- [PROBLEM DETAILS] Write out the piece on running SEO for a small business below, word for word and in full.

- [READING PASSAGE]
========================================
What running SEO for a small business actually looks like

Forget the strategy deck. Here's a real week-by-week account of doing SEO for a small business — the tasks, the spreadsheets, the awkward client calls, the slow grind.

Strategy decks for SEO are written for the kickoff. They are clean. They have arrows. They have a section called “Phase 1: Foundation” and another called “Phase 2: Growth,” and in the middle there’s a chart that goes up and to the right.

What actually happens is much weirder, much slower, and much more dependent on whether the client’s developer answers their email. I’ve been running SEO for a small services business — call them around fifty staff, one location, the kind of company that would never buy Ahrefs on their own — for eight months. Here’s what the work actually looks like.

What I do every Monday

Every Monday I open three things, in this order:

  1. Google Search Console. I look at the last seven days of impressions and clicks, filtered by query. I’m not looking for big movements. I’m looking for queries that appeared this week and didn’t appear last week, and queries the client started ranking for in the 11–20 range. The 11–20 queries are the ones I can move to page one with a bit of effort. They’re the work for the week.
  2. The rank tracker. I use Wincher — about £20 a month — to track about 80 queries. (Nightwatch is the alternative I’ve used on engagements where Wincher’s locale data was thin.) Half the queries are the obvious commercial ones the client cares about. The other half are content terms I’ve added since starting. I look at the weekly trend, not the daily one. Daily SEO data is mostly noise.
========================================
- [Entries for locating words and elements]

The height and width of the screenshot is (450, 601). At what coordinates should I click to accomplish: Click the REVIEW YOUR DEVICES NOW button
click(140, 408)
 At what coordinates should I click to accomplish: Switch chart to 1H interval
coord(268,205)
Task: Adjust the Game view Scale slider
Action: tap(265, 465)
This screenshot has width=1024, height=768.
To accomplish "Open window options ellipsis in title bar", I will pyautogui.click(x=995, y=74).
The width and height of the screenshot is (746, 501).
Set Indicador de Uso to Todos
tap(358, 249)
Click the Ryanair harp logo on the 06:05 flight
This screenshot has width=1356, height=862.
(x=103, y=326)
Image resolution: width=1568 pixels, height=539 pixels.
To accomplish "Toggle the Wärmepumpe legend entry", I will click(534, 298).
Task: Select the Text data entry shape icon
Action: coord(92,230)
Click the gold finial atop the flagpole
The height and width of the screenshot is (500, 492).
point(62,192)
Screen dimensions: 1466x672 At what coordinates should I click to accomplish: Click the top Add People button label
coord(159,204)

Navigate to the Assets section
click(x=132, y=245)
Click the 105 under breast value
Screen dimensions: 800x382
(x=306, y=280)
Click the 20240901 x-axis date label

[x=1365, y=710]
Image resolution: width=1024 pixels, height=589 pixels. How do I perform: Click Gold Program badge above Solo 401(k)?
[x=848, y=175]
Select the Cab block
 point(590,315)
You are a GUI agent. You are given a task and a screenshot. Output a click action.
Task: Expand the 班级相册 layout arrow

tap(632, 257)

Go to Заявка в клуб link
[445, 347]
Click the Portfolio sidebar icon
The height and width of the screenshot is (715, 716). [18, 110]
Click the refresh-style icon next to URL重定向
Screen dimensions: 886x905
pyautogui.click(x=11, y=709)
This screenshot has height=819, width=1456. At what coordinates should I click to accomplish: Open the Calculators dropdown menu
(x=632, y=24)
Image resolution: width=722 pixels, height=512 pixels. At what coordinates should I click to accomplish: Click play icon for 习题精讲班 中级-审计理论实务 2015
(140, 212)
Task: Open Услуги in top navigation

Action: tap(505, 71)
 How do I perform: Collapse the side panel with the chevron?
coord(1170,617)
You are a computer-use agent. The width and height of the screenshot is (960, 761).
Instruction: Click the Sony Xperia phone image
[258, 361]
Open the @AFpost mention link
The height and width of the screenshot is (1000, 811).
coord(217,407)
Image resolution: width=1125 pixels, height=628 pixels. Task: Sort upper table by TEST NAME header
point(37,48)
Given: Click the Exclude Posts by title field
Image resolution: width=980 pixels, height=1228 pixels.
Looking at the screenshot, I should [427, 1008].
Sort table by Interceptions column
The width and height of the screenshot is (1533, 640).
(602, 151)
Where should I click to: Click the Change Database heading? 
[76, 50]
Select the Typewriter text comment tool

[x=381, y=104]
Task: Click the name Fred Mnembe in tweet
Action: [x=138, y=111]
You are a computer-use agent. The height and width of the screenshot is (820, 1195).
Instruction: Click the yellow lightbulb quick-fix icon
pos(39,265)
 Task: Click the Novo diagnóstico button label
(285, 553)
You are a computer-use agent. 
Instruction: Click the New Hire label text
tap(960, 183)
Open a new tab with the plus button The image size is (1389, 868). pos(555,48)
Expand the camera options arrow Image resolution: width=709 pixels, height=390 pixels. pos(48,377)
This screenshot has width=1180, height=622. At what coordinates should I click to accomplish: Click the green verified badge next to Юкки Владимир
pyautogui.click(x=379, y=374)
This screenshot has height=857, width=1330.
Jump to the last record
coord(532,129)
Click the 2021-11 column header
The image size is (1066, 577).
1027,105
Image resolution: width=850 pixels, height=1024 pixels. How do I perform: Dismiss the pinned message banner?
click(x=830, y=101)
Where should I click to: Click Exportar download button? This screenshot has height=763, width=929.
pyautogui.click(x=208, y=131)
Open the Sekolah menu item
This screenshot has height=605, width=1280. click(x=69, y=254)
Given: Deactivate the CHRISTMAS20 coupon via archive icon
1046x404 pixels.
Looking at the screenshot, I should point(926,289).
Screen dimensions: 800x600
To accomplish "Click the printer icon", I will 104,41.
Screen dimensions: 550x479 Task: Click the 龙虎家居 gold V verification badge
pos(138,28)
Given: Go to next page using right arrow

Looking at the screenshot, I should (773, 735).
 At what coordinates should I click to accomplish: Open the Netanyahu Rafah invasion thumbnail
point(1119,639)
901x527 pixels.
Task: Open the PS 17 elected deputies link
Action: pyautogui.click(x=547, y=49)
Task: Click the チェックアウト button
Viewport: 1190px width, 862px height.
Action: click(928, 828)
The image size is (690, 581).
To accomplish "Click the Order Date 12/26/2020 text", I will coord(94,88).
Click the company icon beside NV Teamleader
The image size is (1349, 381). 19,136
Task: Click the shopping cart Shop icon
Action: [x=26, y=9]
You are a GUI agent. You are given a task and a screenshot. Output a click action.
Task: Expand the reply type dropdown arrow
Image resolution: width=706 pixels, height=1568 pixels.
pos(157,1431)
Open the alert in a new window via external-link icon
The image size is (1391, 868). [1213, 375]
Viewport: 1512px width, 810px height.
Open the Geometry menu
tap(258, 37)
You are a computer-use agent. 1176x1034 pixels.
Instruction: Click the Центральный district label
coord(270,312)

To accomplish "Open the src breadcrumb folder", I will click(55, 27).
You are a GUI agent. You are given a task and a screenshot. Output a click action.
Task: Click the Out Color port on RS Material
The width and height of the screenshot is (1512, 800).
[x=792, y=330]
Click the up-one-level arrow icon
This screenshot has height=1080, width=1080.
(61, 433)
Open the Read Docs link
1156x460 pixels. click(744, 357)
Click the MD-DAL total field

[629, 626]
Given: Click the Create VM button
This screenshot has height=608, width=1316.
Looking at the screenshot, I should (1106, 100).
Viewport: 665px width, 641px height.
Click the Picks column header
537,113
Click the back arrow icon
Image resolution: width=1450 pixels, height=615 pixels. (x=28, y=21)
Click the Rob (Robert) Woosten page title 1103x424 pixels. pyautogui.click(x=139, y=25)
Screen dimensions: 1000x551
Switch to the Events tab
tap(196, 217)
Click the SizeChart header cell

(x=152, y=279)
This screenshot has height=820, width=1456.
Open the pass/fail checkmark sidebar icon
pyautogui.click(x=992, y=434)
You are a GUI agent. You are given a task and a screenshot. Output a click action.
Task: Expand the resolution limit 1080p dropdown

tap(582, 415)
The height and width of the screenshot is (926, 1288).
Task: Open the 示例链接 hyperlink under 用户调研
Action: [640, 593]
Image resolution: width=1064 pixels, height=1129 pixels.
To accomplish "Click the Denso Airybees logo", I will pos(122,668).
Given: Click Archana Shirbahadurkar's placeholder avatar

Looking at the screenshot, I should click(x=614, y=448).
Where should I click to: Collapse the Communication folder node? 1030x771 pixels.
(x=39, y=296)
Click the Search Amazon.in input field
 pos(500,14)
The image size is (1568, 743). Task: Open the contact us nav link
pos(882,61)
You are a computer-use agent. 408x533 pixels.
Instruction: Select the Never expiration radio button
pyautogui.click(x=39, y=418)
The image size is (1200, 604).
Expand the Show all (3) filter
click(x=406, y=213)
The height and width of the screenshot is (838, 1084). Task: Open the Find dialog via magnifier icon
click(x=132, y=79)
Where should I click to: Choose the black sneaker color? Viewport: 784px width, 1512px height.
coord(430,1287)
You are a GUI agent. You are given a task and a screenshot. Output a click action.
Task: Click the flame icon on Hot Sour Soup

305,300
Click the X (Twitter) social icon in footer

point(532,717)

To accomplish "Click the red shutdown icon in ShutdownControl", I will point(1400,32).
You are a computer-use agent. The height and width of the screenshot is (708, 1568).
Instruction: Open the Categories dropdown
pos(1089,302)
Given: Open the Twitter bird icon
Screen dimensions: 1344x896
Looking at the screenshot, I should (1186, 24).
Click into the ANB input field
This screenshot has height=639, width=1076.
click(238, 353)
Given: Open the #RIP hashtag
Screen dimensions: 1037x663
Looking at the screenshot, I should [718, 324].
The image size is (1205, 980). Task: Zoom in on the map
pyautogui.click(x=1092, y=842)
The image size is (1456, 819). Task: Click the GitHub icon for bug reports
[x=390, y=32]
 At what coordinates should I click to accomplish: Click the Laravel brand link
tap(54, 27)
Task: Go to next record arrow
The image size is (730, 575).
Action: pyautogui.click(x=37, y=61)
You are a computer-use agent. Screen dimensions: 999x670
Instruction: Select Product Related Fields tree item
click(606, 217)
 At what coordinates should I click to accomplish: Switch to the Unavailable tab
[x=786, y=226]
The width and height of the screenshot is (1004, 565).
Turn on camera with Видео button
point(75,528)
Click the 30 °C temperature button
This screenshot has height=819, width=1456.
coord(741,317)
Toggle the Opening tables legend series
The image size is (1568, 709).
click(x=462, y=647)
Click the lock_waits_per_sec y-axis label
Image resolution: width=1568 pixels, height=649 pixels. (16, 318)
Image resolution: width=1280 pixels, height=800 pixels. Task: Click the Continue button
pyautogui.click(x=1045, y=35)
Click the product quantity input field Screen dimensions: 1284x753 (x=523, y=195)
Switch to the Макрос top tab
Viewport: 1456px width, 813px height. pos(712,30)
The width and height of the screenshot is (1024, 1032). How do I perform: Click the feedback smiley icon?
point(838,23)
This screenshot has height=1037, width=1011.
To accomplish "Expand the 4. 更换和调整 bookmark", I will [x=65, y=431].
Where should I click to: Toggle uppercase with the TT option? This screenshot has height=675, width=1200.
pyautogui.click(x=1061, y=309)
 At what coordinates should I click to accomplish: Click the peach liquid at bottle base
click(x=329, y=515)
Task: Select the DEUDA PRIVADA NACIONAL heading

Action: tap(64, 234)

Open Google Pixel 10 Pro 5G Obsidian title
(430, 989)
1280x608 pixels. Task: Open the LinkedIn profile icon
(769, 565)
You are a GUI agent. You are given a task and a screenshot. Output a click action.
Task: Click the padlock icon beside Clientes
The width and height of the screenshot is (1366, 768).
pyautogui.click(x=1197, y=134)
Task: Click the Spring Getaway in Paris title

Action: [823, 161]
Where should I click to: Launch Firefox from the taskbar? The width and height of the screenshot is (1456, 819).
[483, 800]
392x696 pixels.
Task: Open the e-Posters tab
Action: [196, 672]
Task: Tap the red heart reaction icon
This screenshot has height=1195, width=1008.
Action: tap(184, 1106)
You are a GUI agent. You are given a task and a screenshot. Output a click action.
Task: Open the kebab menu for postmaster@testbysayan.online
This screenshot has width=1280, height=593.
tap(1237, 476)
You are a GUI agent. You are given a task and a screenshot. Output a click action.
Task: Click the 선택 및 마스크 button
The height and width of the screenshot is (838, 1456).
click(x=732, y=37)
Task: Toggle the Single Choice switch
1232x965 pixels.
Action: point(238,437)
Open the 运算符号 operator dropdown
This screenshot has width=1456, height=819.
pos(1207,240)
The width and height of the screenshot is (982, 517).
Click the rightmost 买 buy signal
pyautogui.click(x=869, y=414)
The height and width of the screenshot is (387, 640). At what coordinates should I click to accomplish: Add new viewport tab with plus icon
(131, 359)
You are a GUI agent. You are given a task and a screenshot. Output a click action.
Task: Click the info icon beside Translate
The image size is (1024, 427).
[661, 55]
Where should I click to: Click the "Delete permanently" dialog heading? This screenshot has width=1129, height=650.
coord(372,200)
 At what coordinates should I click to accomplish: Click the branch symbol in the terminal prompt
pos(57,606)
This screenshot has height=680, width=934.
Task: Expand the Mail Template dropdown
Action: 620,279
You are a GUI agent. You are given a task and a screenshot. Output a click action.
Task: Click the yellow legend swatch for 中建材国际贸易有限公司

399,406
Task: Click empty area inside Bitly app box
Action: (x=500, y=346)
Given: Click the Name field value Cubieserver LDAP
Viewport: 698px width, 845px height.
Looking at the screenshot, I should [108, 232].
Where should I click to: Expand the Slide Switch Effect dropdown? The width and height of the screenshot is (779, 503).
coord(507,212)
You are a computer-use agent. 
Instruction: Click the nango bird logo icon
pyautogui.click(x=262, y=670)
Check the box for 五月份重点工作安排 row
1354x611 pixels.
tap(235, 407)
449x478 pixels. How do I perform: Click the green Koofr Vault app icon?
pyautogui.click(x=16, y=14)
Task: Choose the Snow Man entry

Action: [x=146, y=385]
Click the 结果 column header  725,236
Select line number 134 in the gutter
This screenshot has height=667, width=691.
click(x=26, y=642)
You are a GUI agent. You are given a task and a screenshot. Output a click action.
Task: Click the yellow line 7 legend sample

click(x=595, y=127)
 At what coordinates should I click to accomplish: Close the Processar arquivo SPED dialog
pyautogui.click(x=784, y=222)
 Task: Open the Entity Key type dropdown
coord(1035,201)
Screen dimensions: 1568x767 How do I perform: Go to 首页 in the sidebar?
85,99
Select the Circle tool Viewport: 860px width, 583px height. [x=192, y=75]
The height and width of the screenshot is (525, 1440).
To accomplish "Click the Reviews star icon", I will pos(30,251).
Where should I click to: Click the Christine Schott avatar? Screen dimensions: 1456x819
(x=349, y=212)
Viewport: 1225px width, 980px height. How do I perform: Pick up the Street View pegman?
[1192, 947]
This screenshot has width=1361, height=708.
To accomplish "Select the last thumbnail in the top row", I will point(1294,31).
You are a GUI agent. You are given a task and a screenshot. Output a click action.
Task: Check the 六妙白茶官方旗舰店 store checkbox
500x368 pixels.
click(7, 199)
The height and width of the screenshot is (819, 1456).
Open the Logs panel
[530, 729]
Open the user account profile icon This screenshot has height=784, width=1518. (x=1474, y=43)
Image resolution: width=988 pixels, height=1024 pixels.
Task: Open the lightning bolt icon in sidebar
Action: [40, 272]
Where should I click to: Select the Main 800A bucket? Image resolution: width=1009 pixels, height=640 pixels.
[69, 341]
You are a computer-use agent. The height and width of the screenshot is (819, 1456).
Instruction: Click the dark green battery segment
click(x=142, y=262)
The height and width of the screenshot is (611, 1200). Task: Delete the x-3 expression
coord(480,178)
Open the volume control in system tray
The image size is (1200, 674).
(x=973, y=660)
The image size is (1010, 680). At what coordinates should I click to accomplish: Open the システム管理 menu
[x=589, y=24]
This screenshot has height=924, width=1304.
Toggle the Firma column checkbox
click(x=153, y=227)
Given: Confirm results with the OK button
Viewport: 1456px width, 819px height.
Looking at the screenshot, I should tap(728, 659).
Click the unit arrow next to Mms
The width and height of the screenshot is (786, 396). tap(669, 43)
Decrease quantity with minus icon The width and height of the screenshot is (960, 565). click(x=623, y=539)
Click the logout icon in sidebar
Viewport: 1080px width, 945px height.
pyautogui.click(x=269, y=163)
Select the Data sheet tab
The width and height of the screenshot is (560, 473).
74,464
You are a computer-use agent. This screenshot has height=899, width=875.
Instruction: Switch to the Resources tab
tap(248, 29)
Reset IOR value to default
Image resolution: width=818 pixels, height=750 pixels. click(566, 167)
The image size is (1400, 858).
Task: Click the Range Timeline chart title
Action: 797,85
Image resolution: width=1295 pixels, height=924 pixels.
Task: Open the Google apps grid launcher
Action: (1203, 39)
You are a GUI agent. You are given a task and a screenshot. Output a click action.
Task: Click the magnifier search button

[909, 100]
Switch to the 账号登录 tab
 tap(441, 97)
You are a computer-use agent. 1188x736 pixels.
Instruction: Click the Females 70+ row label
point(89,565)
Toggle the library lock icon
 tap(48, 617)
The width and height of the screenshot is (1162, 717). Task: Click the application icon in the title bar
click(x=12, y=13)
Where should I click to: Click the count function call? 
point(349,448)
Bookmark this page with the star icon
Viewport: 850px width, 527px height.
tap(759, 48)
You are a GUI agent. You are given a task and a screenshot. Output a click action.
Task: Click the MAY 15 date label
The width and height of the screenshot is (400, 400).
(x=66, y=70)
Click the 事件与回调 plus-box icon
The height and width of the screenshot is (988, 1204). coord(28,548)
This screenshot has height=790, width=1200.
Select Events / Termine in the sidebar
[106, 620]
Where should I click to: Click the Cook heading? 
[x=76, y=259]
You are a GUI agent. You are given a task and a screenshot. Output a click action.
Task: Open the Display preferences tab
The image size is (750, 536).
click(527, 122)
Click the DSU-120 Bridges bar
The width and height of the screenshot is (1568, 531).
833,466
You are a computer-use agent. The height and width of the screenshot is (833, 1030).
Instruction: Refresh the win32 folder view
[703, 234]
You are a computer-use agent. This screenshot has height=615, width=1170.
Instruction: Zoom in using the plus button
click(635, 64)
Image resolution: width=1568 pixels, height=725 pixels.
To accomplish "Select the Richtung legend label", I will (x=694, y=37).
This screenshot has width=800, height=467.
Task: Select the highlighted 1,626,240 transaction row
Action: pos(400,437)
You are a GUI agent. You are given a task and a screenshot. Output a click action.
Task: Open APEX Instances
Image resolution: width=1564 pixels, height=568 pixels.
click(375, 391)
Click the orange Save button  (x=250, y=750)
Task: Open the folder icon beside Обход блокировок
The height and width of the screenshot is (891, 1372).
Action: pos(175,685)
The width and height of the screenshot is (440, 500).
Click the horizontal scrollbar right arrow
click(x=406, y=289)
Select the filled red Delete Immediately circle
========================================
- [THE RESPONSE]
What running SEO for a small business actually looks like

Forget the strategy deck. Here's a real week-by-week account of doing SEO for a small business — the tasks, the spreadsheets, the awkward client calls, the slow grind.

Strategy decks for SEO are written for the kickoff. They are clean. They have arrows. They have a section called “Phase 1: Foundation” and another called “Phase 2: Growth,” and in the middle there’s a chart that goes up and to the right.

What actually happens is much weirder, much slower, and much more dependent on whether the client’s developer answers their email. I’ve been running SEO for a small services business — call them around fifty staff, one location, the kind of company that would never buy Ahrefs on their own — for eight months. Here’s what the work actually looks like.

What I do every Monday

Every Monday I open three things, in this order:

  1. Google Search Console. I look at the last seven days of impressions and clicks, filtered by query. I’m not looking for big movements. I’m looking for queries that appeared this week and didn’t appear last week, and queries the client started ranking for in the 11–20 range. The 11–20 queries are the ones I can move to page one with a bit of effort. They’re the work for the week.
  2. The rank tracker. I use Wincher — about £20 a month — to track about 80 queries. (Nightwatch is the alternative I’ve used on engagements where Wincher’s locale data was thin.) Half the queries are the obvious commercial ones the client cares about. The other half are content terms I’ve added since starting. I look at the weekly trend, not the daily one. Daily SEO data is mostly noise.